__Information shown__:

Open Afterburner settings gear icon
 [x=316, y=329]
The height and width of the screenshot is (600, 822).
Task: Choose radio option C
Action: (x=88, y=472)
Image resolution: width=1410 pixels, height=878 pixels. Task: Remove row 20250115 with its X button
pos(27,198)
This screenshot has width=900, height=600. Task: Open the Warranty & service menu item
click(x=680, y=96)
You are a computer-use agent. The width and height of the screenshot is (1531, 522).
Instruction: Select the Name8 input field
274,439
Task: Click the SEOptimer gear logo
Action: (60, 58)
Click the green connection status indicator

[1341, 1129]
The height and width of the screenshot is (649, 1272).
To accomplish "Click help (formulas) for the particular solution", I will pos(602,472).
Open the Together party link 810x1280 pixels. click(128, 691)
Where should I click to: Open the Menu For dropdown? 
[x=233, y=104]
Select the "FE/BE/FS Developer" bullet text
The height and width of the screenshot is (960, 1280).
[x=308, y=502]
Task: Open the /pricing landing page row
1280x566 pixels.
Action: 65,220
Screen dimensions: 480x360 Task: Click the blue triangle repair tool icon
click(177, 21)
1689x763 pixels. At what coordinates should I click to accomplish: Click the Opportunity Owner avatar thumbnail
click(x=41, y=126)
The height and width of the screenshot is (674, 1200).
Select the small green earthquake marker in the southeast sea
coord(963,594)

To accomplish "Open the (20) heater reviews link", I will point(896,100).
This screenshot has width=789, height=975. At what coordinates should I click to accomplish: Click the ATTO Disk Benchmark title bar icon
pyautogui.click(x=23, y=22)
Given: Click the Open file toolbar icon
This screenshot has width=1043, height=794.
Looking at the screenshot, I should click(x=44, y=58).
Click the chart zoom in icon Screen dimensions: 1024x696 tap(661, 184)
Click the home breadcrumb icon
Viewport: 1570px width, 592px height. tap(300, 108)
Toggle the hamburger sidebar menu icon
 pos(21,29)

__Aim of the exercise__: Scanning the data above, copy out every line where "will" is found.

__Task result__:
To accomplish "Click help (formulas) for the particular solution", I will pos(602,472).
To accomplish "Open the (20) heater reviews link", I will point(896,100).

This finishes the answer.